■ Collected data entries:
☆ ☆ ☆ ☆ ☆ ☆ ☆
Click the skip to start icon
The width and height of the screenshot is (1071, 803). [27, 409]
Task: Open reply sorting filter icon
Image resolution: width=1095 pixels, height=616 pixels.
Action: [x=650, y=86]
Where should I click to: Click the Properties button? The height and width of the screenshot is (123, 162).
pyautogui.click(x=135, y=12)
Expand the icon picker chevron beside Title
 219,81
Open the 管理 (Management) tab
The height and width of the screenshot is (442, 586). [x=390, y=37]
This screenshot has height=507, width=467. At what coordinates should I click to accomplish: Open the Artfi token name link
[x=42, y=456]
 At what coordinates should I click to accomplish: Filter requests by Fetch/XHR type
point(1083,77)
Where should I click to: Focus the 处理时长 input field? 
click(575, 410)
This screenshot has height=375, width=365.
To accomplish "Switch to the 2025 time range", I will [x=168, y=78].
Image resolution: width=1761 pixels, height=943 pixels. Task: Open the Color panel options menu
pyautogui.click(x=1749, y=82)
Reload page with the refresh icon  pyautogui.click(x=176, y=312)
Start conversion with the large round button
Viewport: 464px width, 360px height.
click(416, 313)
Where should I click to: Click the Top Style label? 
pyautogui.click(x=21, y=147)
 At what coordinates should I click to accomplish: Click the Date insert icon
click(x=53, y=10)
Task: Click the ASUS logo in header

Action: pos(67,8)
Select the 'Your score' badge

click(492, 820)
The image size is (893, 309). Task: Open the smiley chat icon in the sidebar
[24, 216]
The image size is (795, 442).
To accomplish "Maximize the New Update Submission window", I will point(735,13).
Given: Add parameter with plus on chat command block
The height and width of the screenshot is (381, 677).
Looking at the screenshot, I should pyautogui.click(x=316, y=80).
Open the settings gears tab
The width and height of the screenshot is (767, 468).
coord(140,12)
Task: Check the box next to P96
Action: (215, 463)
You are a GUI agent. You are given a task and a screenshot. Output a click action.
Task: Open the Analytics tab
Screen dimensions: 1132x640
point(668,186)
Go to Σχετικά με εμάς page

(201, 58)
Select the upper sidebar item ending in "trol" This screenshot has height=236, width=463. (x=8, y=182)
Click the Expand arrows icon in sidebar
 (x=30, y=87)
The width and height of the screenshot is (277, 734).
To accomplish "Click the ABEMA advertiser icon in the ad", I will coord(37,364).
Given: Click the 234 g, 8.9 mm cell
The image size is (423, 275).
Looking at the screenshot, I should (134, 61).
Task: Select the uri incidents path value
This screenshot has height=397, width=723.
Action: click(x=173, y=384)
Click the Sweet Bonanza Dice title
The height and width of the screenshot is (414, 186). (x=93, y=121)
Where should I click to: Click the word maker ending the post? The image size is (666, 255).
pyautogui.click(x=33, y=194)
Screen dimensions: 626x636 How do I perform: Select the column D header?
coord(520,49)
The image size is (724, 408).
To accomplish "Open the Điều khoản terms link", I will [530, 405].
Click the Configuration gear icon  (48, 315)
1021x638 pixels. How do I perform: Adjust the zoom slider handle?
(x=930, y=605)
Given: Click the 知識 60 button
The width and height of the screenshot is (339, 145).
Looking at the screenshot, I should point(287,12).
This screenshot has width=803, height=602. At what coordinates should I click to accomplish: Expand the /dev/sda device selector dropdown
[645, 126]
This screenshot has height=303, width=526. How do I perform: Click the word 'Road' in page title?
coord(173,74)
☆ ☆ ☆ ☆ ☆ ☆ ☆
■ WHAT YOU HAVE TO DO:
Restating every entry above word for word is the whole task.

■ EXERCISE ANSWER:
Click the skip to start icon
The width and height of the screenshot is (1071, 803). [27, 409]
Task: Open reply sorting filter icon
Image resolution: width=1095 pixels, height=616 pixels.
Action: [x=650, y=86]
Where should I click to: Click the Properties button? The height and width of the screenshot is (123, 162).
pyautogui.click(x=135, y=12)
Expand the icon picker chevron beside Title
 219,81
Open the 管理 (Management) tab
The height and width of the screenshot is (442, 586). [x=390, y=37]
This screenshot has height=507, width=467. At what coordinates should I click to accomplish: Open the Artfi token name link
[x=42, y=456]
 At what coordinates should I click to accomplish: Filter requests by Fetch/XHR type
point(1083,77)
Where should I click to: Focus the 处理时长 input field? 
click(575, 410)
This screenshot has height=375, width=365.
To accomplish "Switch to the 2025 time range", I will [x=168, y=78].
Image resolution: width=1761 pixels, height=943 pixels. Task: Open the Color panel options menu
pyautogui.click(x=1749, y=82)
Reload page with the refresh icon  pyautogui.click(x=176, y=312)
Start conversion with the large round button
Viewport: 464px width, 360px height.
click(416, 313)
Where should I click to: Click the Top Style label? 
pyautogui.click(x=21, y=147)
 At what coordinates should I click to accomplish: Click the Date insert icon
click(x=53, y=10)
Task: Click the ASUS logo in header

Action: pos(67,8)
Select the 'Your score' badge

click(492, 820)
The image size is (893, 309). Task: Open the smiley chat icon in the sidebar
[24, 216]
The image size is (795, 442).
To accomplish "Maximize the New Update Submission window", I will point(735,13).
Given: Add parameter with plus on chat command block
The height and width of the screenshot is (381, 677).
Looking at the screenshot, I should pyautogui.click(x=316, y=80).
Open the settings gears tab
The width and height of the screenshot is (767, 468).
coord(140,12)
Task: Check the box next to P96
Action: (215, 463)
You are a GUI agent. You are given a task and a screenshot. Output a click action.
Task: Open the Analytics tab
Screen dimensions: 1132x640
point(668,186)
Go to Σχετικά με εμάς page

(201, 58)
Select the upper sidebar item ending in "trol" This screenshot has height=236, width=463. (x=8, y=182)
Click the Expand arrows icon in sidebar
 (x=30, y=87)
The width and height of the screenshot is (277, 734).
To accomplish "Click the ABEMA advertiser icon in the ad", I will coord(37,364).
Given: Click the 234 g, 8.9 mm cell
The image size is (423, 275).
Looking at the screenshot, I should (134, 61).
Task: Select the uri incidents path value
This screenshot has height=397, width=723.
Action: click(x=173, y=384)
Click the Sweet Bonanza Dice title
The height and width of the screenshot is (414, 186). (x=93, y=121)
Where should I click to: Click the word maker ending the post? The image size is (666, 255).
pyautogui.click(x=33, y=194)
Screen dimensions: 626x636 How do I perform: Select the column D header?
coord(520,49)
The image size is (724, 408).
To accomplish "Open the Điều khoản terms link", I will [530, 405].
Click the Configuration gear icon  (48, 315)
1021x638 pixels. How do I perform: Adjust the zoom slider handle?
(x=930, y=605)
Given: Click the 知識 60 button
The width and height of the screenshot is (339, 145).
Looking at the screenshot, I should point(287,12).
This screenshot has width=803, height=602. At what coordinates should I click to accomplish: Expand the /dev/sda device selector dropdown
[645, 126]
This screenshot has height=303, width=526. How do I perform: Click the word 'Road' in page title?
coord(173,74)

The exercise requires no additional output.